The Ghanaian Dream is to be an erudite moral administrator of your home and an industrious law-abiding honourable of public service, or free trade; a proven catalyst of district development; an accomplished statesman or, and, craftsman to the province, and above all, a distinguished architect of the Republic.

And the Ghanaian Renaissance is a full expression of our cultural aesthetics in beautifying our public institutions and private enterprises, a sort of, nationalist outrage in pride of the Republic, crystallising the diverse cultures of each nation-state; tribe and clan involved.

It is the paramount responsibility of Government, and a socioeconomic right of the citizens, to ensure quality education, at whatever cost necessary, is provided to all minorities, wherever they may find themselves on our map without regard to their individual social circumstances.

The quality of indigenous scholarship and excellence of educational institutions ought to be a great source of national pride; a worthy continental export and our rightful claim to global fame.

To each Province a deluxe primary and secondary centre of scholarship, culturally aesthetic – a mix of indigenous ancient architecture and modern technology in structure – is due ideally in every Provincial capital, each furnished with a public library; resident hall/halls; a banquet hall and private museum; athletic facilities; theatre hall/debate court and science and technology labs.

The government must make provincial funds and bursaries, at secondary school level education, available to minorities (youth fellows) proven exceptional in academia; sports and drama or theatre.

Centres of Scholarship should be separated, administratively, from institutions of dogma such as traditional shrines/temples; mosques or churches.
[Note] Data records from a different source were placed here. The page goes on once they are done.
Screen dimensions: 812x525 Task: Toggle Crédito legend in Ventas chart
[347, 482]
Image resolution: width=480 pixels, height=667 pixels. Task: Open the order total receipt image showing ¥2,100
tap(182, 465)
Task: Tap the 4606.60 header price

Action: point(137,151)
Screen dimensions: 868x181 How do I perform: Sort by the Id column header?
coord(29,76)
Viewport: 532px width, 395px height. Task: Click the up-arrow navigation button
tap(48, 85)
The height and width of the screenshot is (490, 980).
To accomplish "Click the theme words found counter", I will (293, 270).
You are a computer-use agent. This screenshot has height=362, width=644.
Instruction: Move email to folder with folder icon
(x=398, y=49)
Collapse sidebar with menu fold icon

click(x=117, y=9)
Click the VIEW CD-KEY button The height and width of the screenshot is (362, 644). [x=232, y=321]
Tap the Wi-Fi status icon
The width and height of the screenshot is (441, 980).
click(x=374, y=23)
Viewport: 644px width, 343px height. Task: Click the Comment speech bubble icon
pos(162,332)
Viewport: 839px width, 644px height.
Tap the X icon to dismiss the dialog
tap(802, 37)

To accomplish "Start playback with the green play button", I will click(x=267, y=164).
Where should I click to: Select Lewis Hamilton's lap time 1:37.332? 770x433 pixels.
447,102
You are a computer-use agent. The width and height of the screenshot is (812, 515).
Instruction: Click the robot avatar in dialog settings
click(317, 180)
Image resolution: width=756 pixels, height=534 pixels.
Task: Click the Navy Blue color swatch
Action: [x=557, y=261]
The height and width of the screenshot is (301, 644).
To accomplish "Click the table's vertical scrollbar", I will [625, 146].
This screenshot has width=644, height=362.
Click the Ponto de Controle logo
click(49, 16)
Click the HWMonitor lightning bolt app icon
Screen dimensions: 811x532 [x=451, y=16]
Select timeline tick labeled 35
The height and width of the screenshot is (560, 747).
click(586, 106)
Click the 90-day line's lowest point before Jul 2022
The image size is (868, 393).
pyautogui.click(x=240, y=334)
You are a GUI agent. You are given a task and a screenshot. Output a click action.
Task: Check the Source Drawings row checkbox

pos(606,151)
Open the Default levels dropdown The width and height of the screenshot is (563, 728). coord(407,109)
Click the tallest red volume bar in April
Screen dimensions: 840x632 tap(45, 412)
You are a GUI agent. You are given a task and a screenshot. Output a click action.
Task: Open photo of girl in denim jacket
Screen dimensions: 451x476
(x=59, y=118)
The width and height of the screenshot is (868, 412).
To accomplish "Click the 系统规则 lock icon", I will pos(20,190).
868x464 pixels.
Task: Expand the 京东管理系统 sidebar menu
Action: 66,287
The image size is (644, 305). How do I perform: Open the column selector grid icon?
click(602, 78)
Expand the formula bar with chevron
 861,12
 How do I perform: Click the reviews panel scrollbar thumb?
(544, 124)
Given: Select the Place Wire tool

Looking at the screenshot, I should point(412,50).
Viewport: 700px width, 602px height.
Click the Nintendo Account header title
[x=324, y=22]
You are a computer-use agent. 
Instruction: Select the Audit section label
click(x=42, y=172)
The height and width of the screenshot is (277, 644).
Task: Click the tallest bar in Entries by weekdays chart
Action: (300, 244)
The curriculum should also include, at a conclusion of secondary school education, obligatory service to the Republic or free market as a prelude to University Studies.

At a period in time when G. H. T. Lyall inaugurated the Masonic Club in 1874, the Good Templars – founded by the General Superintendent of the Wesleyan Mission and Commanding Officer of the Castle garrison with the support of J. P. Brown, Lodge Deputy Grand Chief Templar – established in 1877 and the Odd-fellows established 1880, the Mfantsi Amanbuhu Fekuw (Fante National Political Society), however, was established in Cape Coast, Central Province, Gold Coast 1889 to deliberately to revive African culture – music; language; fashion and names.

A legal colossus, distinguished reformist and publisher who hailed from the Central Province, as well as a pioneer of the Fante National Political Society, John M. Sarbah joined the Fante Public School Company, a missionary enterprise, which in 1903, founded the Mfantsi National Education Fund which raised funds for the establishment, in 1905, of the Mfantsipim Secondary School.

He published the Fante Customary Laws (1897) and the Fante National Constitution (1906). J. M. Sarbah also demonstrated the principle of Good Citizenship by personally setting up a scholarship for students and staff members.

It is through the culture and values of these institutions that our Republic could direct the Ghanaian society toward a meritocracy – equal opportunity for all citizens and abundant reward for ambition with an emphasis on individual freedom and national unity.

There is, therefore, an urgent need, as bluntly expressed by the Gold Coast Aborigines Protection Society in 1902, for educated Ghanaian citizens and not westernised natives in crafting, on the basis of Ghanaian exceptionalism, indigenous institutions with internationally acceptable standards.

The dilemma Ghanaian citizens face is between leaving or remaining in the West African Education Council.

In this era of enlightenment, we must devise a national doctrine and commit our executive to a clear set of ideals and values requiring noble builders to execute.

I cannot emphasise enough, this is Ghana’s Space Generation. The generation of rationalism; freedom of thought and enquiry.